世界の大きさ

地図から世界の大きさを考えてみる。

一口に「世界」といってみると、どれくらいの範囲を想像するだろうか。多分Google Earthのように地球の大きさ、地球儀のようなイメージがある。全世界を旅するというとその想像の範囲の中を旅することになる。

しかし世界というのはその時代や常識によって大きく左右される。オーストラリアにいけば南北が逆の地図だし、アメリカにいけば大西洋が真ん中にある地図となり、なるほど日本は極東だ。300年前の地図には南極、北極はもちろんオーストラリアや日本すら存在しない。1000年前の地図ともなるとそもそも地球は球ではなく、平板なお盆のような形をしている。外洋の先には大きなイカや竜が棲息していて、危険を伴うことが描かれていた。

さらに時代をさかのぼると、ヨーロッパのみの地図、自分の文明のおよぶ範囲でしか地図は存在しない。つまり地図で描かれる範囲が世界の大きさというわけだ。

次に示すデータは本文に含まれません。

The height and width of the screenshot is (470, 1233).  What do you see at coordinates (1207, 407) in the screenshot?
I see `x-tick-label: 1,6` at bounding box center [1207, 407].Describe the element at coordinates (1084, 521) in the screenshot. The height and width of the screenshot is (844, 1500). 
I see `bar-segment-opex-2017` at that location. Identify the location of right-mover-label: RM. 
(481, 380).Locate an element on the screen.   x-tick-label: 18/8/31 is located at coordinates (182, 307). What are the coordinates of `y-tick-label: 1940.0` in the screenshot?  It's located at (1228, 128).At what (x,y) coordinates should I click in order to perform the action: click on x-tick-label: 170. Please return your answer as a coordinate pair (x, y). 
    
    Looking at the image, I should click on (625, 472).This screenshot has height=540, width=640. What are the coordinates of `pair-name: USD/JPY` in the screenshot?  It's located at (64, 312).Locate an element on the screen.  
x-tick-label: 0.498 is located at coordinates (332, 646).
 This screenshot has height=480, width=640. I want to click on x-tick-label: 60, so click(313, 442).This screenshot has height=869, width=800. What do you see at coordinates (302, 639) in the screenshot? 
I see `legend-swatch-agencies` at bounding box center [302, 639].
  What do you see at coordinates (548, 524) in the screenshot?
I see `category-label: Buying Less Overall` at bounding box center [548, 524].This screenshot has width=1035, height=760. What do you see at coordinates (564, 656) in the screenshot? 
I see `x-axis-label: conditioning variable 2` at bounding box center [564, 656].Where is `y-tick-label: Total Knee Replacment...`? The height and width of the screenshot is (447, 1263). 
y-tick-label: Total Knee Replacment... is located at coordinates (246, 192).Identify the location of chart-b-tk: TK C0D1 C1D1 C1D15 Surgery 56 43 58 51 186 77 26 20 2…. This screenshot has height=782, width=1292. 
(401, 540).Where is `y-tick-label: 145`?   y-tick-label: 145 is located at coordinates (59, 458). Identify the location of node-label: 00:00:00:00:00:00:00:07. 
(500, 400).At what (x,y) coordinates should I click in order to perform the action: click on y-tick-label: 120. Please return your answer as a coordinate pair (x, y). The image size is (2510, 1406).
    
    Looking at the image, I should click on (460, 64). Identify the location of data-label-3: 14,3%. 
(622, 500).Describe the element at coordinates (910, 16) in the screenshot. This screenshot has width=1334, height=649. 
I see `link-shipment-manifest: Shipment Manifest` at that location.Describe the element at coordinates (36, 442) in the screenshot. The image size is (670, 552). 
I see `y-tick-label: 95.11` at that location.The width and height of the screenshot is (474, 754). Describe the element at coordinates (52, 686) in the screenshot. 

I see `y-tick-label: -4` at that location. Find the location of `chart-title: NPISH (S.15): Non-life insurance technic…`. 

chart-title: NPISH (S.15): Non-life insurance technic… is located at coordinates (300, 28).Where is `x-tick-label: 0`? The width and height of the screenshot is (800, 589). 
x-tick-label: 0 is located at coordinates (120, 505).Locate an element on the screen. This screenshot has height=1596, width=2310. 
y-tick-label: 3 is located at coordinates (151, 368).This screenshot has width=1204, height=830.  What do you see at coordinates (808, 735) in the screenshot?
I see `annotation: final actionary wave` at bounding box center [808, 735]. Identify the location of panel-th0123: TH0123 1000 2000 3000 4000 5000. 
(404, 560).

ノアの箱船の伝説(史実?)によると、世界はすべて数十日間水に覆われたそうだ。しかしこの時代の世界とは、文明の及ぶ狭い地図の範囲、見渡す限りといっても平野部が水に覆われたに過ぎないことが容易に想像できる。つまり現代でいえば江戸川区くらいとか。水がひいたかどうかというのは、鳩を放して帰ってこない、つまり宿り木を見つけられるかどうかで判断したという。そうすると鳩の航続距離から考えるに数キロからせいぜい数十キロ程度ではないか思う。すべての生き物のつがいを箱船に積んだと言うが、それくらいの洪水の規模であれば、地球から生命が絶えることはなかったろう。

いつの時代でもその当時最先端の科学と文明で理解できる範囲でしか物事を把握、記述することができない。今私たちの地図、Google Earthでは地球が一個しか存在しないが、1000年のたつと太陽系がすべてすっぽりと収まって、火星や木星をブラウズしている可能性だってあるのだ。その時はGoogle Solar Systemとでもいうのだろうか。

さて翻って1年10ヶ月の彼である。彼の世界は

- 家(2F)
- 家(1F)
- 近所の公園(までの道のり)
- 車の中
- 車で行ったところの側
- 電車の中(つつじヶ丘まで)

で語ることが出来る。狭すぎである。車や電車での移動は実質的な移動を伴ってないので、距離感は感じないことであろう。いわば火星や木星のような位置関係である。

海岸を前回みて大興奮するのも無理は無い。彼の世界の常識を超えた場所が出現したからである。どんどんと色々な世界を見せてあげたいと思う今日この頃。